* BEGIN *
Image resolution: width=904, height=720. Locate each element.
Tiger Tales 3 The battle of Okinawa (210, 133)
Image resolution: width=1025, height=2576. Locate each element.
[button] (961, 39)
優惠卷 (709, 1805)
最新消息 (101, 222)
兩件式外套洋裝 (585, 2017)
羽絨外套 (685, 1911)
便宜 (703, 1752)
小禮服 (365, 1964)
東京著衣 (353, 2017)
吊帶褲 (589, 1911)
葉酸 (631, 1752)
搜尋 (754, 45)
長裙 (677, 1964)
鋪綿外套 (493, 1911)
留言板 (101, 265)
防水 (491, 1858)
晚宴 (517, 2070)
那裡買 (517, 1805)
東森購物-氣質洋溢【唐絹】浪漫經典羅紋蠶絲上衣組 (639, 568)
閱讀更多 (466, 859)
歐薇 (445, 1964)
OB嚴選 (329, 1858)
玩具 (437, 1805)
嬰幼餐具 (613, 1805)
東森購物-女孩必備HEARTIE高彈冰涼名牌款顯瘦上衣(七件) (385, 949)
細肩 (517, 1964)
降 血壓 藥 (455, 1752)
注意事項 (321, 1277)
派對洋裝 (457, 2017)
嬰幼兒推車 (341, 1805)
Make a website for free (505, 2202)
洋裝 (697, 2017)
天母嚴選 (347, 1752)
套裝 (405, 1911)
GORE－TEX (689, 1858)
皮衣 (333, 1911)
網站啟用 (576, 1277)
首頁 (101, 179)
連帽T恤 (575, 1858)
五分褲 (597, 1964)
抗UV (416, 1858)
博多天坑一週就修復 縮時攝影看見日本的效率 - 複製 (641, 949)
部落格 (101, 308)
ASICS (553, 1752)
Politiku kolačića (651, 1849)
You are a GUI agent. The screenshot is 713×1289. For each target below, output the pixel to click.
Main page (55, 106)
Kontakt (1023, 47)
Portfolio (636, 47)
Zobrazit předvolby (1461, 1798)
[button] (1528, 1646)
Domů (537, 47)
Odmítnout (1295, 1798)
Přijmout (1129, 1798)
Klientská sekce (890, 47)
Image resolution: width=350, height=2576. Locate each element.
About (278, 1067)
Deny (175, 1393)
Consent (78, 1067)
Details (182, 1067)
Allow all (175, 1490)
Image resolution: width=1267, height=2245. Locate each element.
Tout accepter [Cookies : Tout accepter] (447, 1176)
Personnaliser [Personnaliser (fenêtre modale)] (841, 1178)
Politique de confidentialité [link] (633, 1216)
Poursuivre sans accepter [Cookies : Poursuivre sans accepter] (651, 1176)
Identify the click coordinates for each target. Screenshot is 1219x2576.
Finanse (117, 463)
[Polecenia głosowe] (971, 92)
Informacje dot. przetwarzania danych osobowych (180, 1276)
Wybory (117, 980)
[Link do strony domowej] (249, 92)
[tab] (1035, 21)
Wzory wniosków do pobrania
* END *
Please reproduce all of the items above word for word, leaving nothing out.

[FULL RESPONSE]:
Image resolution: width=904, height=720. Locate each element.
Tiger Tales 3 The battle of Okinawa (210, 133)
Image resolution: width=1025, height=2576. Locate each element.
[button] (961, 39)
優惠卷 (709, 1805)
最新消息 (101, 222)
兩件式外套洋裝 (585, 2017)
羽絨外套 (685, 1911)
便宜 (703, 1752)
小禮服 (365, 1964)
東京著衣 (353, 2017)
吊帶褲 (589, 1911)
葉酸 (631, 1752)
搜尋 (754, 45)
長裙 (677, 1964)
鋪綿外套 (493, 1911)
留言板 (101, 265)
防水 (491, 1858)
晚宴 (517, 2070)
那裡買 (517, 1805)
東森購物-氣質洋溢【唐絹】浪漫經典羅紋蠶絲上衣組 (639, 568)
閱讀更多 (466, 859)
歐薇 (445, 1964)
OB嚴選 (329, 1858)
玩具 (437, 1805)
嬰幼餐具 (613, 1805)
東森購物-女孩必備HEARTIE高彈冰涼名牌款顯瘦上衣(七件) (385, 949)
細肩 (517, 1964)
降 血壓 藥 (455, 1752)
注意事項 (321, 1277)
派對洋裝 (457, 2017)
嬰幼兒推車 (341, 1805)
Make a website for free (505, 2202)
洋裝 (697, 2017)
天母嚴選 (347, 1752)
套裝 (405, 1911)
GORE－TEX (689, 1858)
皮衣 (333, 1911)
網站啟用 (576, 1277)
首頁 (101, 179)
連帽T恤 (575, 1858)
五分褲 (597, 1964)
抗UV (416, 1858)
博多天坑一週就修復 縮時攝影看見日本的效率 - 複製 (641, 949)
部落格 (101, 308)
ASICS (553, 1752)
Politiku kolačića (651, 1849)
You are a GUI agent. The screenshot is 713×1289. For each target below, output the pixel to click.
Main page (55, 106)
Kontakt (1023, 47)
Portfolio (636, 47)
Zobrazit předvolby (1461, 1798)
[button] (1528, 1646)
Domů (537, 47)
Odmítnout (1295, 1798)
Přijmout (1129, 1798)
Klientská sekce (890, 47)
Image resolution: width=350, height=2576. Locate each element.
About (278, 1067)
Deny (175, 1393)
Consent (78, 1067)
Details (182, 1067)
Allow all (175, 1490)
Image resolution: width=1267, height=2245. Locate each element.
Tout accepter [Cookies : Tout accepter] (447, 1176)
Personnaliser [Personnaliser (fenêtre modale)] (841, 1178)
Politique de confidentialité [link] (633, 1216)
Poursuivre sans accepter [Cookies : Poursuivre sans accepter] (651, 1176)
Identify the click coordinates for each target. Screenshot is 1219x2576.
Finanse (117, 463)
[Polecenia głosowe] (971, 92)
Informacje dot. przetwarzania danych osobowych (180, 1276)
Wybory (117, 980)
[Link do strony domowej] (249, 92)
[tab] (1035, 21)
Wzory wniosków do pobrania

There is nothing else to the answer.